▶ Activity: Your answer must be the lines from the one containing "You are a computer-use" through the last line below, copied exactly, with no pictures.

▶ Source material:
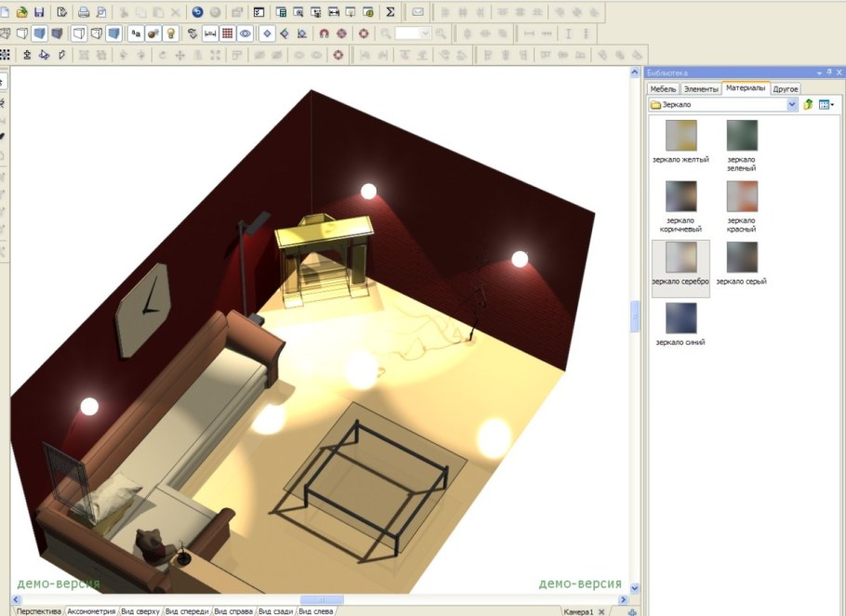Open the library view mode dropdown
The height and width of the screenshot is (616, 846).
(826, 105)
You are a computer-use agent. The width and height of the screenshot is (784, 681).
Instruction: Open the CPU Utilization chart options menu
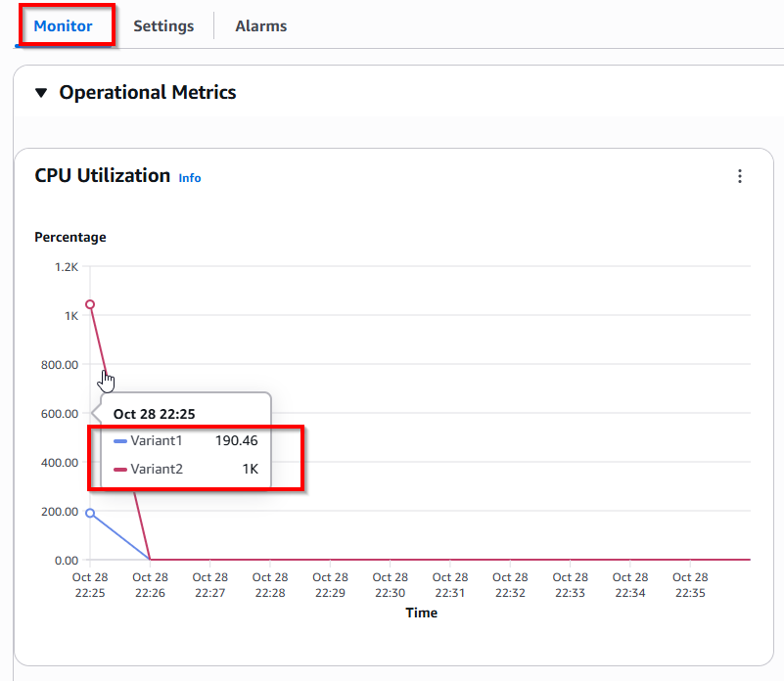point(740,176)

▶ Output below:
You are a computer-use agent. The width and height of the screenshot is (784, 681).
Instruction: Open the CPU Utilization chart options menu
point(740,176)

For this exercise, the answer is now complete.